Dernièrement, le parc de Bécancour, une société d’État, a obtenu par décret le dézonage de terrains agricoles qui lui étaient destinés depuis 1968. « On avait convenu qu’on demanderait un dézonage quand arriverait un client pour cet espace-là, explique le PDG du Parc, Maurice Richard. Cette fois-ci est la bonne. »

Le terrain dézoné est situé entre la route 261 et la rivière Gentilly au sud de l’A30.

D’après M. Richard, le parc peut accueillir cinq complexes qui ont besoin d’une superficie d’un demi-million à un million de mètres carrés chacun. Trois sont retenus par des projets déjà annoncés : Nemaska Lithium, Posco/GM et BASF.
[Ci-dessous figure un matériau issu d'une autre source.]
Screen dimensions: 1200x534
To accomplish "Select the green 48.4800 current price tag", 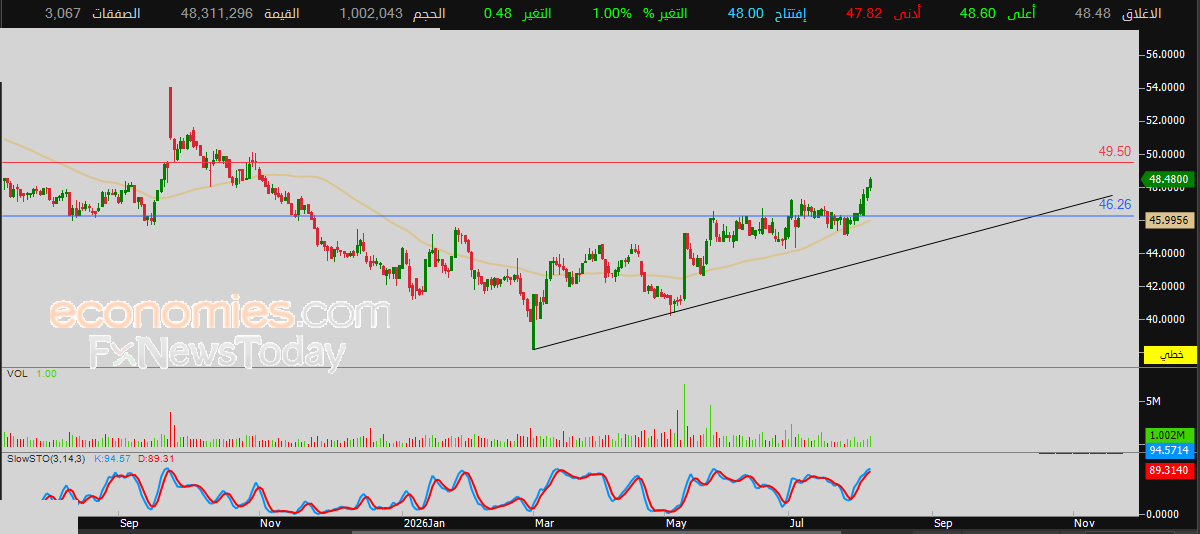I will [1170, 179].
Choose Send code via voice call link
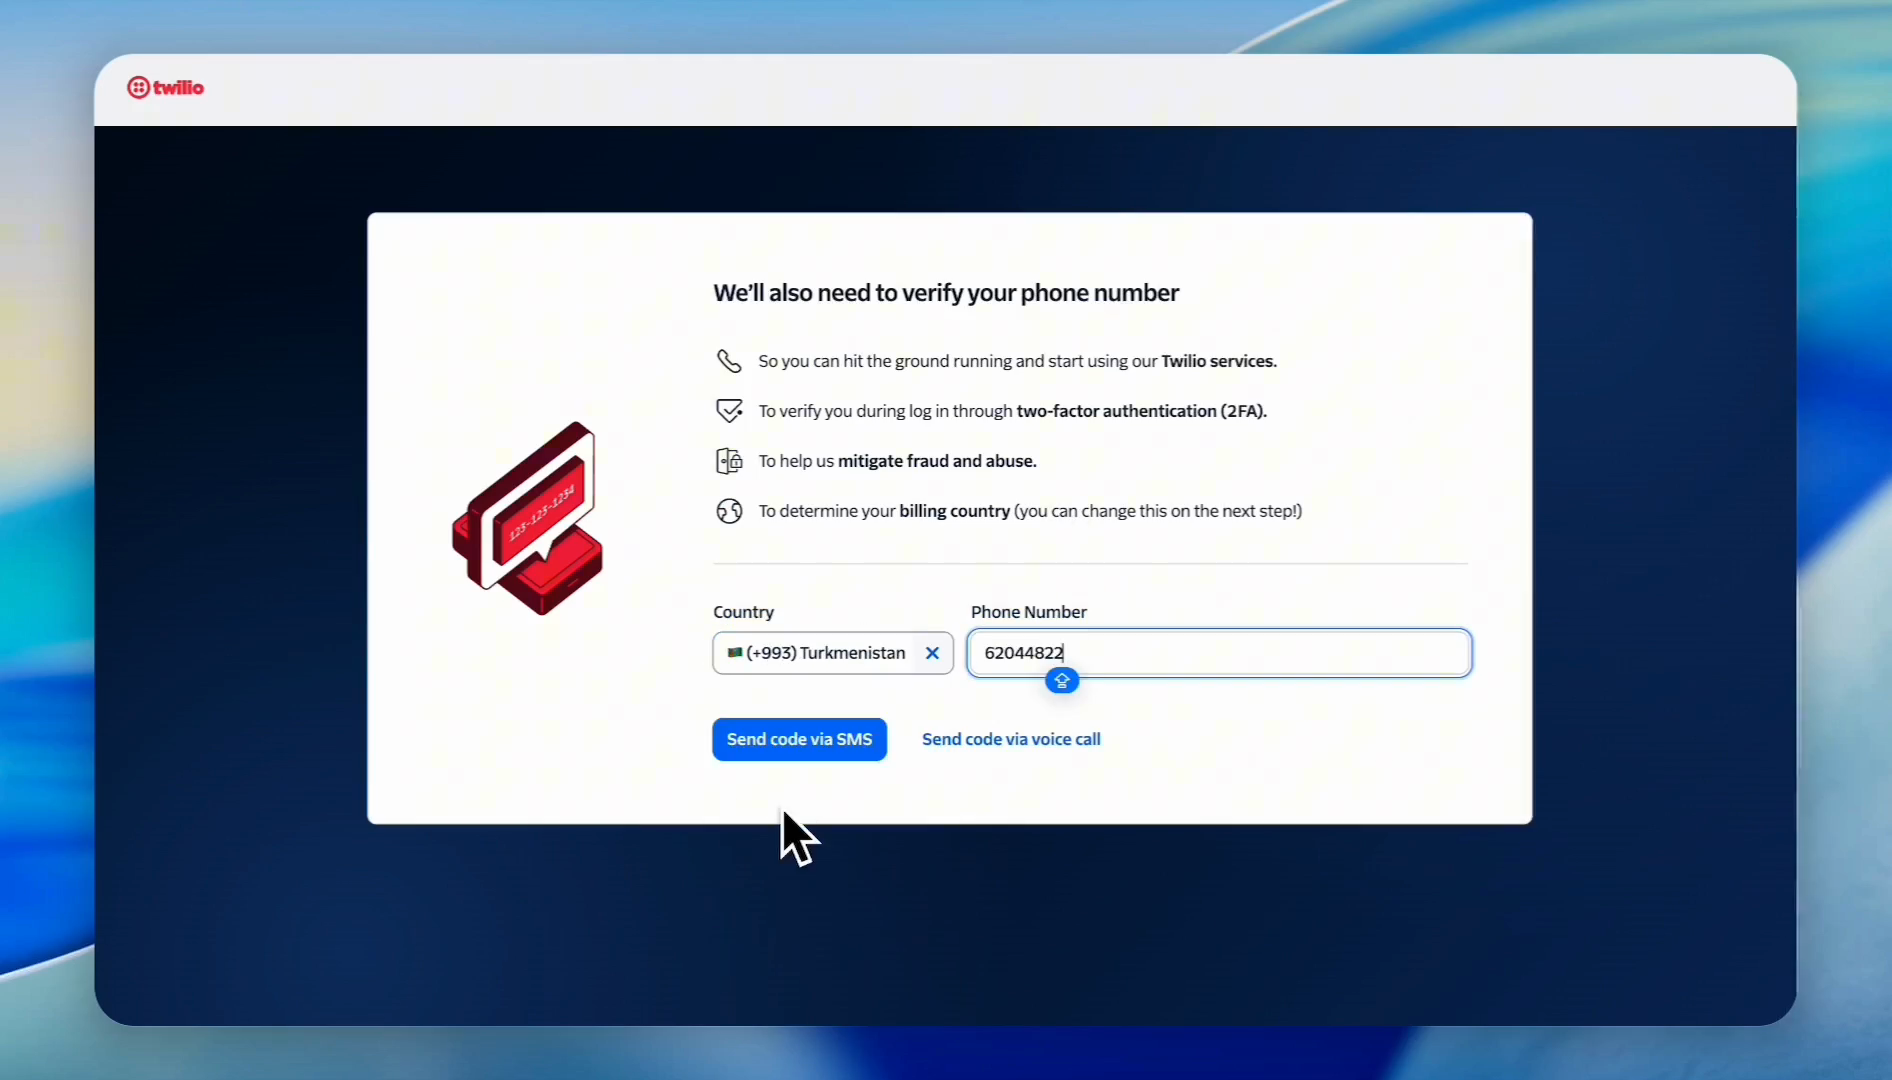This screenshot has width=1892, height=1080. pyautogui.click(x=1011, y=739)
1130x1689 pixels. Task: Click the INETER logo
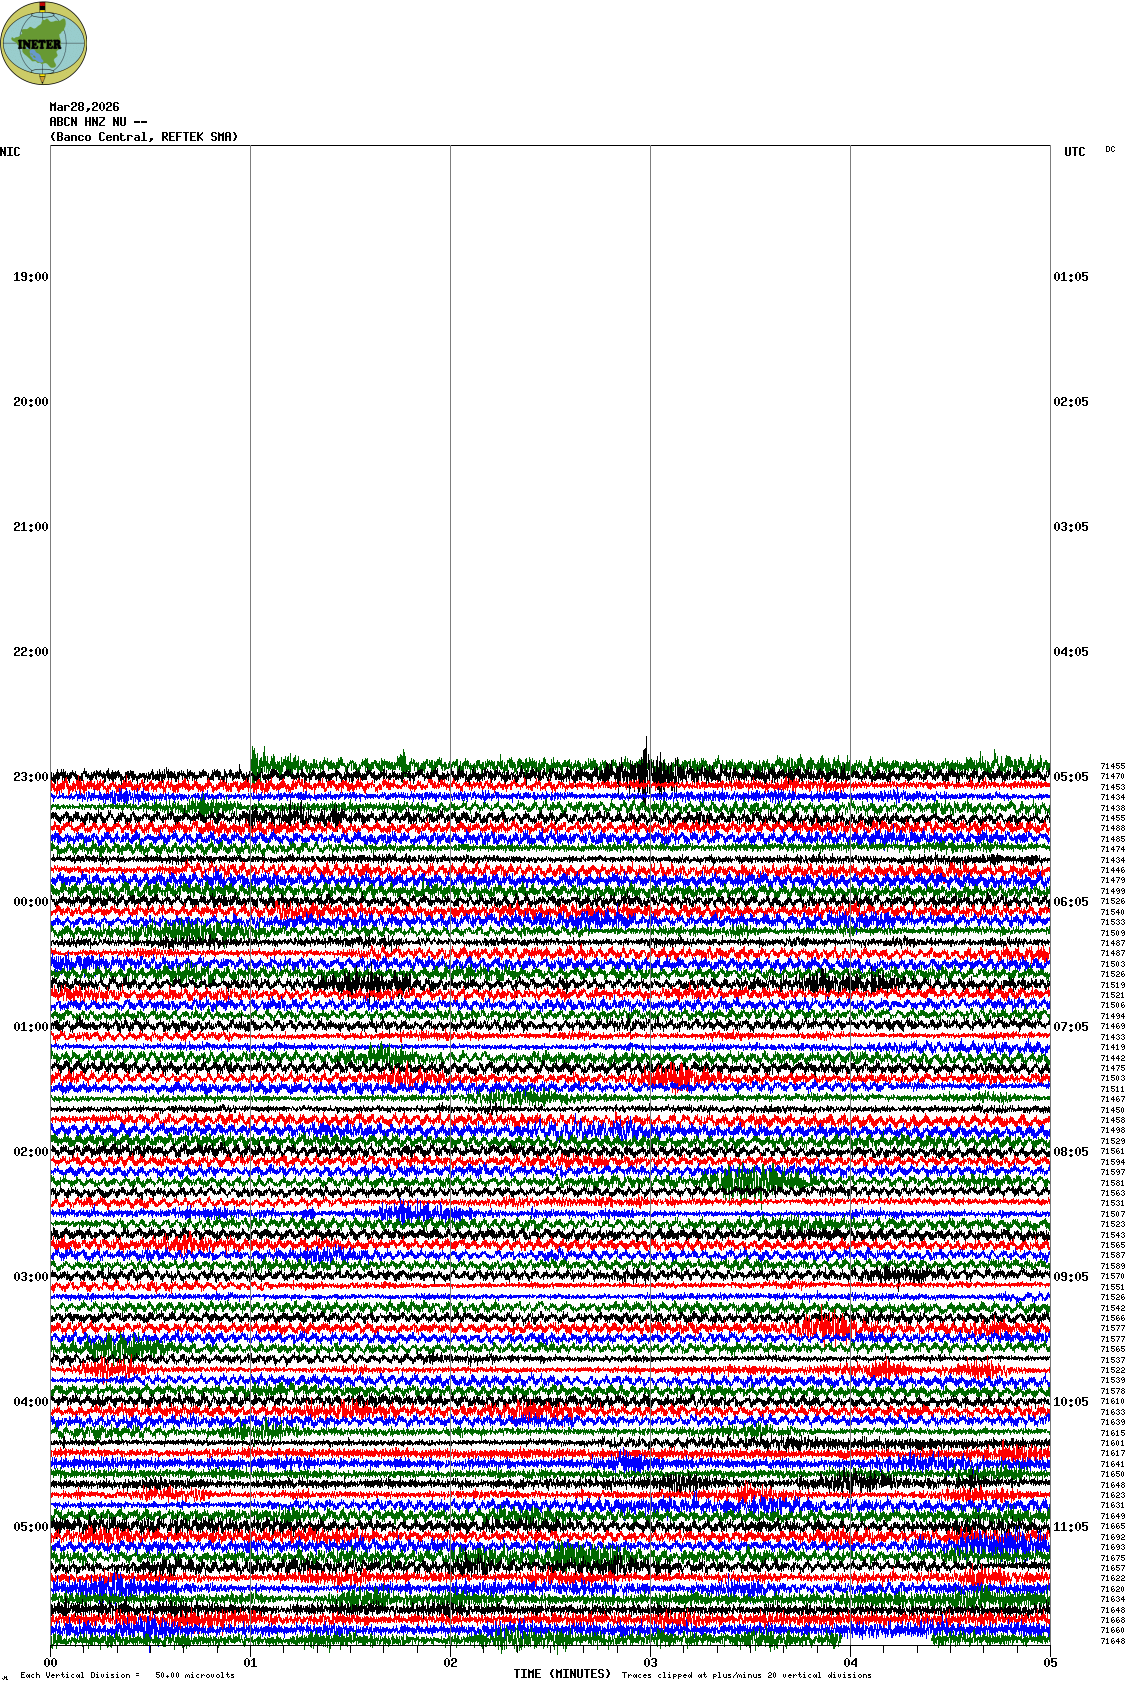coord(43,43)
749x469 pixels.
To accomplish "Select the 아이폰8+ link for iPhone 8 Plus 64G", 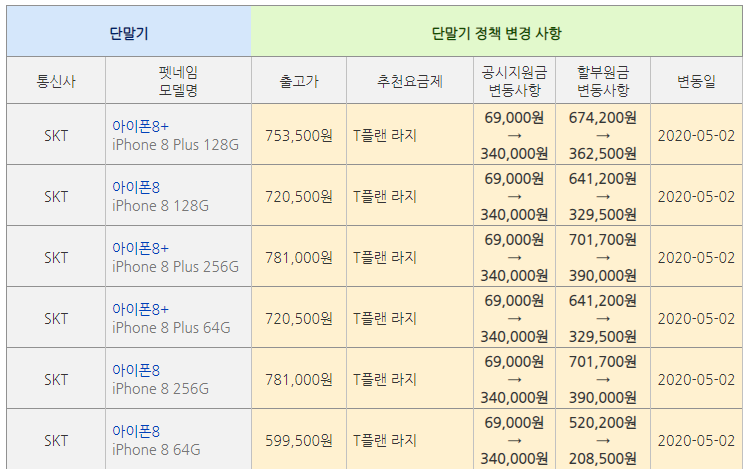I will [140, 309].
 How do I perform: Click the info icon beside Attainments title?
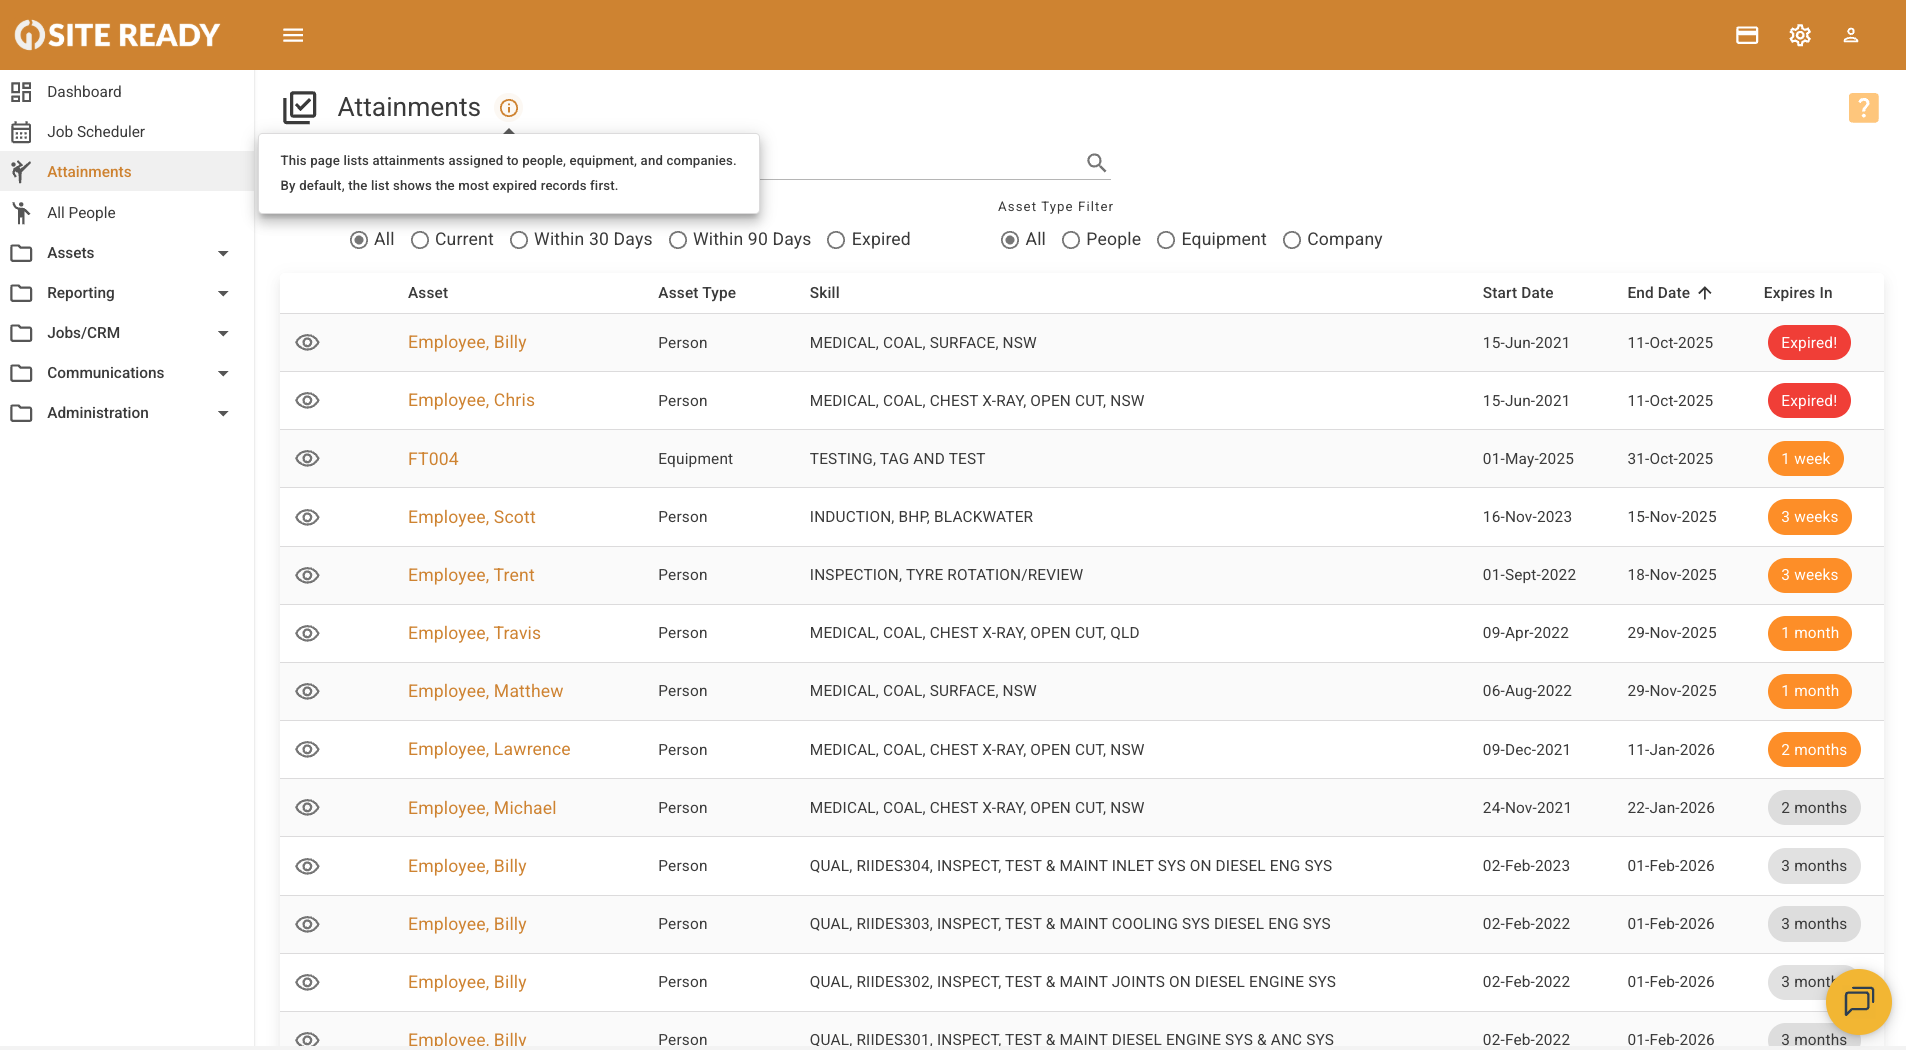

Depuis, l’ex-premier ministre du Québec Philippe Couillard s’est récemment fait photographier devant ce que la société BritishVolt, dont il est le représentant au Canada, décrit « comme le futur terrain de sa méga-usine ».

PHOTO LINKEDIN

L’équipe de BritishVolt lors d’une visite récente au Québec devant l’endroit décrit comme « le futur terrain » de la « méga-usine » de l’entreprise

« BritishVolt a un intérêt sur ce terrain », confirme M. Richard

Des cinq terrains, il en reste donc un. « Bécancour demeure une destination potentielle [pour accueillir un cellulier], mais ce n’est pas l’unique solution », convient Hubert Bolduc.

Avec Francis Vailles, à Montréal, Joël-Denis Bellavance et William Leclerc, à Ottawa, La Presse

En savoir plus
  • 5 milliards
    C’est la somme des investissements annoncés jusqu’à présent dans la filière batterie par le gouvernement Legault.